Inflation Is Rent-Friendly
When inflation happens, rents will also tend to rise while the fixed rate mortgage you negotiated with your mortgage broker will remain stable. If you worked to get the best mortgage rate you could when you bought your investment rental property, this means your profits will significantly increase. Moreover, a poor economy means more people will be looking to rent rather than buy a home because their mortgage broker may have advised them that they can’t afford to own a house until the economy improves. It just makes “cents” to be the owner of a property instead of a renter, especially in a down economy.
Leverage
An investment rental property also allows you to spread out the money you have to invest. For example, if you have $100,000, you can talk to your mortgage broker about using that money as a down payment for multiple properties rather than using it to completely pay for a single property.
Rental Yield
The rental yield is the percentage yield from direct rental income, and is calculated either as gross or net yield. Experienced investors tend to calculate the net rental yield, which takes into overhead expenses and divides the property by its value/cost. However, because the net rental yield doesn’t take mortgage payments into account and could otherwise be a negative cash flow, many investors like cash-on-cash rental yields.
Paying Down Loans
Amortization—paying down a loan— frees up more of your investment resources to further increase your leverage. Some investors, when they amortize a loan, use the increased equity they now have from one property to free up even more funds to invest in even more properties.

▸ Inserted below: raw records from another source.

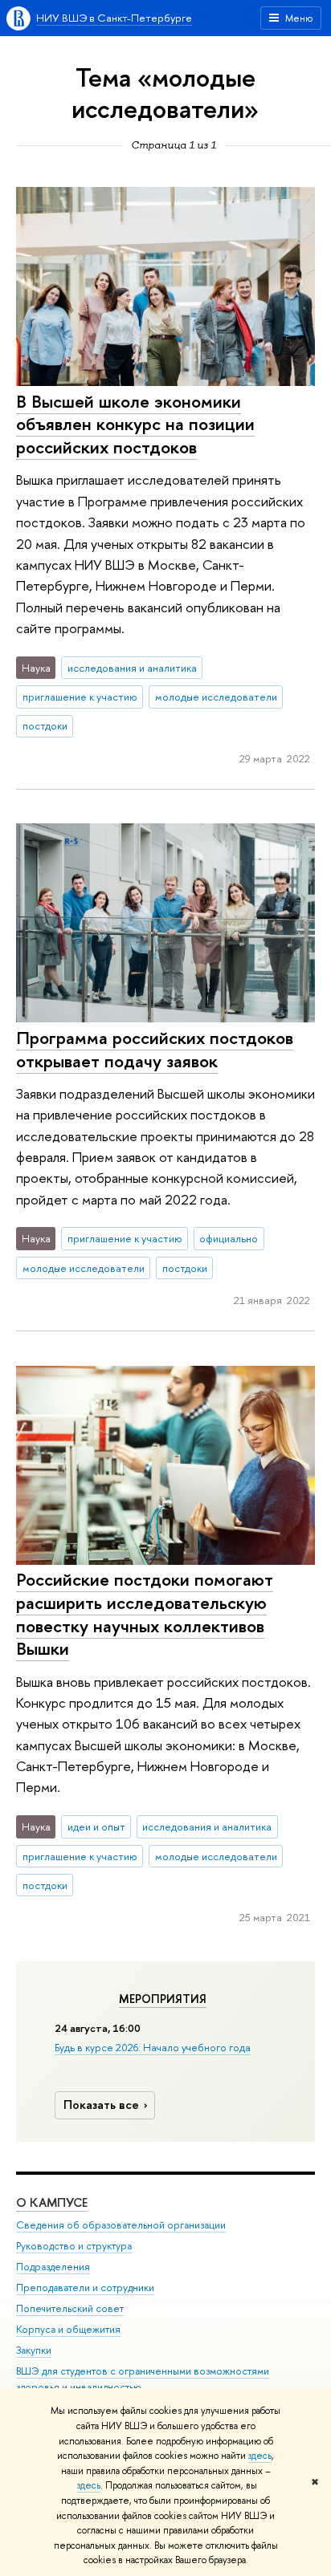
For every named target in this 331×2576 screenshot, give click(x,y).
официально (228, 1238)
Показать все (101, 2104)
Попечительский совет (70, 2308)
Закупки (33, 2350)
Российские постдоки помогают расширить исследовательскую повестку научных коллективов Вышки (144, 1613)
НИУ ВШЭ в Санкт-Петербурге (114, 17)
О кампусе (52, 2202)
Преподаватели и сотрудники (85, 2287)
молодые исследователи (216, 696)
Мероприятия (162, 1999)
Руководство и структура (74, 2246)
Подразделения (53, 2266)
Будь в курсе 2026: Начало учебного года (153, 2047)
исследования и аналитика (132, 667)
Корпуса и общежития (68, 2329)
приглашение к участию (79, 696)
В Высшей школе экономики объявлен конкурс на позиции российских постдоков (135, 424)
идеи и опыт (96, 1826)
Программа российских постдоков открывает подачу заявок (154, 1049)
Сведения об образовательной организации (121, 2225)
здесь (260, 2455)
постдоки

Property Improvement for Equity
A great number of investors will purposely buy a property at a particular value because the property lacks a specific feature or needs to have some sort of improvements made in terms of the condition or amenities of the property. These investors have determined that the value of the improvements will be greater than the cost of performing the improvements, which would result in an immediate boost in the property’s equity. In contrast, while stocks and bonds are sensitive to inflation and normally involve only appreciation potential and low or non-existent dividends or interest returns, real estate investments allow for multi-faceted investment returns. Remember that creating good value in your home will not only cover the costs of creating that value, but will put money in your pocket down the road.